Ambas miraban fijamente hacia delante.

—Me enteré de lo de tu marido, del accidente… Quería pasar a verte, pero no sabía si… ¿Está mejor ahora?

—Está igual que un muerto —contestó Rosa, sin la menor emoción en la voz—. Siempre en su sillón, no mueve ni un dedo. Y mi hija tiene que servirle en todo, la llama continuamente, le hace de nodriza…

Silencio.

—Por lo menos, ya no nos pega —añadió.

—Sigues a tiempo de dejarlo —Sandra se volvió repentinamente enérgica. Se volvió hacia Rosa, le aferró un brazo, la sacudió—: Estás a tiempo de abandonarlo y de pedir el divorcio. El ayuntamiento te dejará la casa a ti…

Rosa sonreía.

—Sabes, a veces lo pienso. Me digo: llama a Sandra, pregúntale si le apetece dar un paseo. Me digo: ¿por qué no os vais a dar una vuelta al centro? Pero al final no hago nada, y el teléfono no suena nunca…

Sandra la interrumpió:

—Créeme, hazme caso. ¡Vete a preguntar al ayuntamiento, estoy segura de que te darán la casa y a él lo echarán fuera, fuera! —se estaba acalorando—. ¿Me entiendes? La casa y la manutención… ¡Tienes que armarte de valor!

Rosa se volvió y la miró fijamente:

—Me hubiera gustado de verdad, sabes, ir de compras al centro contigo —en sus ojos había ahora una especie de acusación—. Quería una amiga, Sandra, una de esas personas con las que hablas un rato y después te sientes mejor. Ya sé que es culpa mía también, soy una ignorante. Yo no sé todas esas cosas que sabes tú…

Sandra se quedó un momento desconcertada. No entendía adónde quería ir a parar.

—Pero sé —Rosa hizo ademán de levantarse— que tú hablas y hablas, pero a ti el divorcio ni se te ocurre pedirlo. Y tu marido bien que se pega la buena vida en Massa, en Viareggio. No sabes ni si te está poniendo los cuernos. Y tú aquí con todos los follones… Te has quedado sola.
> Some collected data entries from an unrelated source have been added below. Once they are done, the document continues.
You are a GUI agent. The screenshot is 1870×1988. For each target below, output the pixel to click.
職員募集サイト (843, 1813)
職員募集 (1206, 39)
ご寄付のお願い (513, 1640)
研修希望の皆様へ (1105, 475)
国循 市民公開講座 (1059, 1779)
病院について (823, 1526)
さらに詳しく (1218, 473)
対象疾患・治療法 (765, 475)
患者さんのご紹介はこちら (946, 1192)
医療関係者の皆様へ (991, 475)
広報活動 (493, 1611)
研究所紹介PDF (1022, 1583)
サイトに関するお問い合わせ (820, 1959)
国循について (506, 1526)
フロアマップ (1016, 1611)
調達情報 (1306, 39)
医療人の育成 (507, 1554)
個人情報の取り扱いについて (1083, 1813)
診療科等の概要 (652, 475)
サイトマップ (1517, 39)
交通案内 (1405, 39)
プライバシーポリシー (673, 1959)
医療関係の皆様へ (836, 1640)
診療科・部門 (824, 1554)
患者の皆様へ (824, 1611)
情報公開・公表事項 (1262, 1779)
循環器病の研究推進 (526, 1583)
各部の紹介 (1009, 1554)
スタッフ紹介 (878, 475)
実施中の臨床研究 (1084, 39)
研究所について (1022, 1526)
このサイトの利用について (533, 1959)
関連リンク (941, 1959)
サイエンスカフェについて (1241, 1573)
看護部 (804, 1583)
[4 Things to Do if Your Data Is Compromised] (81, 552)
No se lo esperaba. Sandra la escuchaba estupefacta.

—Tú hablas, pero los hechos son otra cosa. Y yo sola como tú no quiero estar. Prefiero quedarme con el muerto en casa y tomarme mis medicinas. Una mujer sola, Sandra, en mi pueblo acaba muy mal.

Se alejó arrastrando tras de sí el carrito de la compra. Con las piernas hinchadas ya a sus treinta y cuatro años. Y a Sandra le hubiera gustado darle dos bofetadas, en ese mismo momento, pero seguía sin moverse de donde estaba, en el murete de delante del colmado.